• Prompt
Filter the entries beneath this task, copying only the lines that hold the word "arrow".

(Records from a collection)

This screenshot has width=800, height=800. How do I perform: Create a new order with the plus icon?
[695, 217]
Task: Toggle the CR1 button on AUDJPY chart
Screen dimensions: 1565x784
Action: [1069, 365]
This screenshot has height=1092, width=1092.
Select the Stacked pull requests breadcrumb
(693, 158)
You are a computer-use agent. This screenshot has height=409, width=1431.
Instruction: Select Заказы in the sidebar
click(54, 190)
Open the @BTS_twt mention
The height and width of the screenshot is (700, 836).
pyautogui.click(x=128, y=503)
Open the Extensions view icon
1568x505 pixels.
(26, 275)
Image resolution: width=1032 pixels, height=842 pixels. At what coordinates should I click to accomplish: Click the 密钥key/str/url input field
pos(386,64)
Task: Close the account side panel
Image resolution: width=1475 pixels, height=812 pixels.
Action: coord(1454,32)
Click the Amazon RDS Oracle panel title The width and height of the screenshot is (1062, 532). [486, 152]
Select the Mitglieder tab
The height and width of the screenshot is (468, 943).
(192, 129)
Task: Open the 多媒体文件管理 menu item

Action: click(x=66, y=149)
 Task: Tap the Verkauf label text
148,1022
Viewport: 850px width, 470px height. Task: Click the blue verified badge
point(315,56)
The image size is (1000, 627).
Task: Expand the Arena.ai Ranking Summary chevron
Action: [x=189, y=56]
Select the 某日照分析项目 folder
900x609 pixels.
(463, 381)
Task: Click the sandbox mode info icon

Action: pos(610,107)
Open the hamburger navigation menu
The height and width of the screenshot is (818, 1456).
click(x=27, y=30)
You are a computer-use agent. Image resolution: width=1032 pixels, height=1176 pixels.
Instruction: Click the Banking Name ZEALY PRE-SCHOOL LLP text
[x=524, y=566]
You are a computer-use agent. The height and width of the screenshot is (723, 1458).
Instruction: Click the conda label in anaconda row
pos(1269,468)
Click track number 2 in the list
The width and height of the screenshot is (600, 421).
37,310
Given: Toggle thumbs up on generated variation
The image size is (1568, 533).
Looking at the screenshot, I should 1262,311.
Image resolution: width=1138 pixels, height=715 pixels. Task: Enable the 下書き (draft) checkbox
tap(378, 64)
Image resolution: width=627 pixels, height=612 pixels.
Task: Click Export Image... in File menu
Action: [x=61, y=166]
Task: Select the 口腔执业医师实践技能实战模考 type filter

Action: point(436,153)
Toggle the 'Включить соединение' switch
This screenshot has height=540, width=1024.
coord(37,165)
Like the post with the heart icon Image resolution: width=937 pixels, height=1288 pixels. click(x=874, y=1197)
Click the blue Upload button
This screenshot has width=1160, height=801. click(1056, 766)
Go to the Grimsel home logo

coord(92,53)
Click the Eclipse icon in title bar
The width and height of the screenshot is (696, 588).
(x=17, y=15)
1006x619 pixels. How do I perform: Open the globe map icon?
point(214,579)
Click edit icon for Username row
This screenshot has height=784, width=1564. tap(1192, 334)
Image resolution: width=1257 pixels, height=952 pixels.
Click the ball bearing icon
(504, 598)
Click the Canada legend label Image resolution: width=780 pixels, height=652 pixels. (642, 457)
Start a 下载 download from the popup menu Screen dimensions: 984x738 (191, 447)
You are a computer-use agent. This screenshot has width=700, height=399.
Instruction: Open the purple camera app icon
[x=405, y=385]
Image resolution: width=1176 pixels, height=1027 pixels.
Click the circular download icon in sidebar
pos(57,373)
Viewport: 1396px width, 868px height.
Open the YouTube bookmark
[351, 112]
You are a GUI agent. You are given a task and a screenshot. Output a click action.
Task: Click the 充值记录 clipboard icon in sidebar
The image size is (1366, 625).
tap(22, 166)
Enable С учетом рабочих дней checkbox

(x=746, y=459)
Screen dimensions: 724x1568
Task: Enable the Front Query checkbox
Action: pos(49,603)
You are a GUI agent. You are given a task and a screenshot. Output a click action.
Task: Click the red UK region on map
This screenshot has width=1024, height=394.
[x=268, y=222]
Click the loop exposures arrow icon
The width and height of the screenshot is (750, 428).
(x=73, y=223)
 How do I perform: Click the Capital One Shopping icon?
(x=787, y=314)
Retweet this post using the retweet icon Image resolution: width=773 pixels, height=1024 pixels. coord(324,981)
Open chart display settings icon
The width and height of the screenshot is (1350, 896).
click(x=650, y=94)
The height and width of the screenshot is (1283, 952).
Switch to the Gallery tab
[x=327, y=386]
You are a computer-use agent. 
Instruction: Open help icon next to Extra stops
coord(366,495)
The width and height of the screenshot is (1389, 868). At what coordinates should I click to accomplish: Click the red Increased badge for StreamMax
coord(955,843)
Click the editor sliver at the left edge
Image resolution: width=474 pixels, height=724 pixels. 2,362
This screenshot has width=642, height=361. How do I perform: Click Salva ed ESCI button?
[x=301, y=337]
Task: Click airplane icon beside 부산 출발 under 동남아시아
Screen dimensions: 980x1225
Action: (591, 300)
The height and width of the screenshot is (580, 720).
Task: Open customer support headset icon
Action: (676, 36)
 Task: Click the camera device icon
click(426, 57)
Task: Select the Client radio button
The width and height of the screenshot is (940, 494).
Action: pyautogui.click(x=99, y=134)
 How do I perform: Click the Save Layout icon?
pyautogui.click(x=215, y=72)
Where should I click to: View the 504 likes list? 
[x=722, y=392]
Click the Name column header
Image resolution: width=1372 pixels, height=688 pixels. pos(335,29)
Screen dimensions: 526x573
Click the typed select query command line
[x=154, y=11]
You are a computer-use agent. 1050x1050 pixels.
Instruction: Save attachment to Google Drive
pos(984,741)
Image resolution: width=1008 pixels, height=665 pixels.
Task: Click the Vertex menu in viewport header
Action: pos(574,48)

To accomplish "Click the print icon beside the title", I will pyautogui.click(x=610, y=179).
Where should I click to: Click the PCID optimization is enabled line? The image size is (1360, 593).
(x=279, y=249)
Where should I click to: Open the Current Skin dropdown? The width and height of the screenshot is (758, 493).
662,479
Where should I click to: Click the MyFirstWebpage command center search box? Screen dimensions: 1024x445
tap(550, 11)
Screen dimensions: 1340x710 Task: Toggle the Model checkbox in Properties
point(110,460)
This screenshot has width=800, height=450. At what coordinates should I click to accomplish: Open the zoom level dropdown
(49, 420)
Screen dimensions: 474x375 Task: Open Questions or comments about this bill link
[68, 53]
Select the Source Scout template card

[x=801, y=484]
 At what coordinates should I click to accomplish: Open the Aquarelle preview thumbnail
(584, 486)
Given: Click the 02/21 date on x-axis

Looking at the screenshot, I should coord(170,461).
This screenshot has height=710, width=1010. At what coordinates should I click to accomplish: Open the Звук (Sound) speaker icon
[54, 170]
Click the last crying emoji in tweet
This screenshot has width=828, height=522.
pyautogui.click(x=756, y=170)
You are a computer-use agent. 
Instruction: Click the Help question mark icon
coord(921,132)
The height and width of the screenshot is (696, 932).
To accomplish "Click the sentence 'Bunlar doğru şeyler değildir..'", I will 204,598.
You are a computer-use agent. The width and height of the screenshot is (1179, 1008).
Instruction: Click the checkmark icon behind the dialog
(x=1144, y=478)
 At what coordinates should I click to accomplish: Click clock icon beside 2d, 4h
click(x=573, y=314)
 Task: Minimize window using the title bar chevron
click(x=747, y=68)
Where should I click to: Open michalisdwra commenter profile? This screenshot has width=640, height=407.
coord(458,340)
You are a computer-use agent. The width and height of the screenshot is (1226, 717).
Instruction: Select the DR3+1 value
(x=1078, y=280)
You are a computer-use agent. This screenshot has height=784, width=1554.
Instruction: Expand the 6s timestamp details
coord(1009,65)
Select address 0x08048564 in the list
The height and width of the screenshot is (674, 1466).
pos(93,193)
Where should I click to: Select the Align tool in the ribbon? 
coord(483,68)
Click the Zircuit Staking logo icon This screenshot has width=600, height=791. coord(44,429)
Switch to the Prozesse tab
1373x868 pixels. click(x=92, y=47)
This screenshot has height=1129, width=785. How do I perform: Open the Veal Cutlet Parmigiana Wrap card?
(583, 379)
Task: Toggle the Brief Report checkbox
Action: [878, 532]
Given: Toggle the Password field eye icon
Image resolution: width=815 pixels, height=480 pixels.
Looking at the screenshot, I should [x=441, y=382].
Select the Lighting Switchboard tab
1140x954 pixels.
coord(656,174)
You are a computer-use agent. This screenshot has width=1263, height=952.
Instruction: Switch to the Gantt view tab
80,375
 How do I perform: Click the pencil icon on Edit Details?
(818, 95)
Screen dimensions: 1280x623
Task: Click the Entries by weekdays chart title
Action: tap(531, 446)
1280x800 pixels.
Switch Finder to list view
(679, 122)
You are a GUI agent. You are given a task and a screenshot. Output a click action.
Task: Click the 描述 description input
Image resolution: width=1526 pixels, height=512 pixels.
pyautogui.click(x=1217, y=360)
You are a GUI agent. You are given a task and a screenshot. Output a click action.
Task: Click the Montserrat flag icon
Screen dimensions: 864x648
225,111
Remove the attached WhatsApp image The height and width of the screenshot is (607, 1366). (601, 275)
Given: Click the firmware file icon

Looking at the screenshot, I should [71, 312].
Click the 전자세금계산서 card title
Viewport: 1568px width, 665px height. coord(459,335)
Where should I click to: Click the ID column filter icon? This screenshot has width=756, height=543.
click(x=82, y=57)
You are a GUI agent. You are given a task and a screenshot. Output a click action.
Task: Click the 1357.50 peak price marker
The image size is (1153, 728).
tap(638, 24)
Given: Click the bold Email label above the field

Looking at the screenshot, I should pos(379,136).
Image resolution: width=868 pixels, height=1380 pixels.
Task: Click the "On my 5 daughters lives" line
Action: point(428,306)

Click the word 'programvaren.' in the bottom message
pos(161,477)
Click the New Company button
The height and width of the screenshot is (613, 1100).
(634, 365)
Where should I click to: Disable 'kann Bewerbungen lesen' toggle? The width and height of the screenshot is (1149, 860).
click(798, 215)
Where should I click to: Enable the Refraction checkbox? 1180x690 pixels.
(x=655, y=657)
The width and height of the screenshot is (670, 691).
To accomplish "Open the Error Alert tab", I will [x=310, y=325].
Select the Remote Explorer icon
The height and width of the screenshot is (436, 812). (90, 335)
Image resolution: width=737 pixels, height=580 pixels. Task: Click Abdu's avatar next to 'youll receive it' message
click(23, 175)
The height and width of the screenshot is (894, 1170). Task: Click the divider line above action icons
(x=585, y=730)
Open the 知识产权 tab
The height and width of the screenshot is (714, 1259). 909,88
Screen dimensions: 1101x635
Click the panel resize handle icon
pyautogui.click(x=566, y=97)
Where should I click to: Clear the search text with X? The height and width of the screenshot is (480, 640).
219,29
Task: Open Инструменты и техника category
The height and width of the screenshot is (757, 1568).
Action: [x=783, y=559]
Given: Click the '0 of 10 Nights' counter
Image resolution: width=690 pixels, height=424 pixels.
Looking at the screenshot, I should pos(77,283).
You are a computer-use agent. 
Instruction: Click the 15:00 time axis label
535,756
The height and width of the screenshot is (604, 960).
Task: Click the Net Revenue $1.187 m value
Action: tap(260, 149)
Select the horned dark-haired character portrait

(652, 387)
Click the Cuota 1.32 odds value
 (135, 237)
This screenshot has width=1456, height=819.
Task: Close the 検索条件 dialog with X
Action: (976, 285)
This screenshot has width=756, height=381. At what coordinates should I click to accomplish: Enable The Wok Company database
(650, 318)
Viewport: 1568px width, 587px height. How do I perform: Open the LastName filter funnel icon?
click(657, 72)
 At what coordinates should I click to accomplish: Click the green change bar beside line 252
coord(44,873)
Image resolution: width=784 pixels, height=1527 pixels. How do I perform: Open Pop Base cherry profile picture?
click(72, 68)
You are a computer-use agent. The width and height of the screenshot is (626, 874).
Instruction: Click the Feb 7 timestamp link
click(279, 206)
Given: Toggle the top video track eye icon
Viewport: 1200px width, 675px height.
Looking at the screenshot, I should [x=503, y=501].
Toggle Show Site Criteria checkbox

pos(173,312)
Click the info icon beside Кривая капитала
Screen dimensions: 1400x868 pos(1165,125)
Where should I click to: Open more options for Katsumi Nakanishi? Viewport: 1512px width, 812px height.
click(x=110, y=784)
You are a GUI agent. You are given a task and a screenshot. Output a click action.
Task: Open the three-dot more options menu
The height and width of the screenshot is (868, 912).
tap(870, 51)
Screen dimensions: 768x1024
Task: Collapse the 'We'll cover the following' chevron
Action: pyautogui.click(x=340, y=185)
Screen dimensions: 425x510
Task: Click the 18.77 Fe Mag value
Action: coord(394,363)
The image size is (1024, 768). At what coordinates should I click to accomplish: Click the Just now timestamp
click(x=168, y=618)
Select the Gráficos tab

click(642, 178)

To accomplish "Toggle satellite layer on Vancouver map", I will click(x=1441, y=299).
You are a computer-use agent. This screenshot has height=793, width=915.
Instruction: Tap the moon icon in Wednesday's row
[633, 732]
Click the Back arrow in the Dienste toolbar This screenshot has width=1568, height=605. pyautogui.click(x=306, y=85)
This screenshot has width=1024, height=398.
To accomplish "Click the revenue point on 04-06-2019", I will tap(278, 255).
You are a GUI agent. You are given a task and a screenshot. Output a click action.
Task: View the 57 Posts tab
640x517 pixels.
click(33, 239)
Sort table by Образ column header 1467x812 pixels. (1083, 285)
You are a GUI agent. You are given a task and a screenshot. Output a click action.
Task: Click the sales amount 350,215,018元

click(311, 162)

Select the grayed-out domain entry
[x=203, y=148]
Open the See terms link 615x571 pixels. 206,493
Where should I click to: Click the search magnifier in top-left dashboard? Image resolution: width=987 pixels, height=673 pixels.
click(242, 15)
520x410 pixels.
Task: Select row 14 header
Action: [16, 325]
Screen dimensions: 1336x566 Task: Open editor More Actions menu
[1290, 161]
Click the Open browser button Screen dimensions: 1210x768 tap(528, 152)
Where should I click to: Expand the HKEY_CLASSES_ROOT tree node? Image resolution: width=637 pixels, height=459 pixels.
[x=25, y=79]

• Task solution
Click the loop exposures arrow icon
Click the Back arrow in the Dienste toolbar This screenshot has width=1568, height=605. pyautogui.click(x=306, y=85)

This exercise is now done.